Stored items
-----

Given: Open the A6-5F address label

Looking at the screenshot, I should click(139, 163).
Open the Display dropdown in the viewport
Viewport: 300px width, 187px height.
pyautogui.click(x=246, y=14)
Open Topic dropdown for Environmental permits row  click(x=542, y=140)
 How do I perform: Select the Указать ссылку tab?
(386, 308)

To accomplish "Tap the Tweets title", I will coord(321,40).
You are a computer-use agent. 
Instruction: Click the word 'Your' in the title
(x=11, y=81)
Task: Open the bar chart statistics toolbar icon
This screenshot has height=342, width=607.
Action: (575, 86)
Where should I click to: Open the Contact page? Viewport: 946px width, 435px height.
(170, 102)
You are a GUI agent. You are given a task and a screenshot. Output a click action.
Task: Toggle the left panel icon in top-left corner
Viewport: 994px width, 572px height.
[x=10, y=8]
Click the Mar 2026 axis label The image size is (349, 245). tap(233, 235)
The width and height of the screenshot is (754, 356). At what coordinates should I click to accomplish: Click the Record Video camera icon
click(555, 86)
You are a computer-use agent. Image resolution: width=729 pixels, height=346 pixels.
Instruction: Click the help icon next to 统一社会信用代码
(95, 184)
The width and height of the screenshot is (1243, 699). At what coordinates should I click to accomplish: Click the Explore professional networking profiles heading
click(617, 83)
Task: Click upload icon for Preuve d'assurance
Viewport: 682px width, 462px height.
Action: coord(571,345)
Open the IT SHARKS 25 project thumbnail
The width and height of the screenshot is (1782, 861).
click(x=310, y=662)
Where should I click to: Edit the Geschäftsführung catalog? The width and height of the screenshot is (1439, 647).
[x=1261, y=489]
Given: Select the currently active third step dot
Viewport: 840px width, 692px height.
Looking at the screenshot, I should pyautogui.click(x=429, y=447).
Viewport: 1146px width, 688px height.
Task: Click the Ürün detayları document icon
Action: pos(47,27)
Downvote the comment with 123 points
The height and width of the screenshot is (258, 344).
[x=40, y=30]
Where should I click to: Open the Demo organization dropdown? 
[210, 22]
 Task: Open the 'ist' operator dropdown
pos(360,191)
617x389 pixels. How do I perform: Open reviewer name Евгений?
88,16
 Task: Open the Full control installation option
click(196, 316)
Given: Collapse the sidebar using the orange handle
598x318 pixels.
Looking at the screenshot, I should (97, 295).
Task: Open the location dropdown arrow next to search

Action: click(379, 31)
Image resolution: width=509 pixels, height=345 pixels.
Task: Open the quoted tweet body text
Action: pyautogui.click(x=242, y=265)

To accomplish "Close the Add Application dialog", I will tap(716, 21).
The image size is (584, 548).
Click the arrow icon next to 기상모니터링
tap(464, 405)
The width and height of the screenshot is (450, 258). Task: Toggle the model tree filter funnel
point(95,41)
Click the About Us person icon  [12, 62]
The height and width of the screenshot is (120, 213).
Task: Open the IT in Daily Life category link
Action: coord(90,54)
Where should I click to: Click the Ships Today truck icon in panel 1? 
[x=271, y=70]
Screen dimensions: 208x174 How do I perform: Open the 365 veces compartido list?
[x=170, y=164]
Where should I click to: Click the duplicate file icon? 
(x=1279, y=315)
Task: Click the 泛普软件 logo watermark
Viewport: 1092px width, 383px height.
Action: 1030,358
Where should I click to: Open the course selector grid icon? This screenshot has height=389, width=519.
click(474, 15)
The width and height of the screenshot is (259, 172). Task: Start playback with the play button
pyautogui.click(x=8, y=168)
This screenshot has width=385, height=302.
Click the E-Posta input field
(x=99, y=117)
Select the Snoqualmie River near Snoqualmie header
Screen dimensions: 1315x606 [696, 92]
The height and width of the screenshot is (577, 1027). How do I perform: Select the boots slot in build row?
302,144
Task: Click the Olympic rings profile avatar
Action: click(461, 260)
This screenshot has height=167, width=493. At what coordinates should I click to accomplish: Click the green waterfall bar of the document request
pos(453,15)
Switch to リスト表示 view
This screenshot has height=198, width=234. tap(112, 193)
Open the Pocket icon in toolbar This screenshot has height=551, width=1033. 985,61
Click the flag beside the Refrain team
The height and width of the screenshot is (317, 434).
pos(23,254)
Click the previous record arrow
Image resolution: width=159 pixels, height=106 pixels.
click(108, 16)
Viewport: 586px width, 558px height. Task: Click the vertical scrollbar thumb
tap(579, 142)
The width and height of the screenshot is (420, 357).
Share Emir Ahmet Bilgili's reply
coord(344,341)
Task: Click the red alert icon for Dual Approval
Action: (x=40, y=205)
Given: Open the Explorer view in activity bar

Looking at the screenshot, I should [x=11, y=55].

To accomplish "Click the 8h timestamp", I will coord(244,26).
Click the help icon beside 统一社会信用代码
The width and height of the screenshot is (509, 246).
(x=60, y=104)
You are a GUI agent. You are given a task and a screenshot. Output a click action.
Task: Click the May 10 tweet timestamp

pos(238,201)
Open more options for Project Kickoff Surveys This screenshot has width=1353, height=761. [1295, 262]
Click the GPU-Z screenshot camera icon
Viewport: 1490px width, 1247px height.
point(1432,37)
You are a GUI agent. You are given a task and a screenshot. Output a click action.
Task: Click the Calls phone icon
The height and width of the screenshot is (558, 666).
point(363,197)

-----

TASK INSTRUCTIONS: Scan the entries above. Copy each line that has the string "computer".

TASK RESULT:
You are a computer-use agent. 
You are a computer-use agent. Image resolution: width=729 pixels, height=346 pixels.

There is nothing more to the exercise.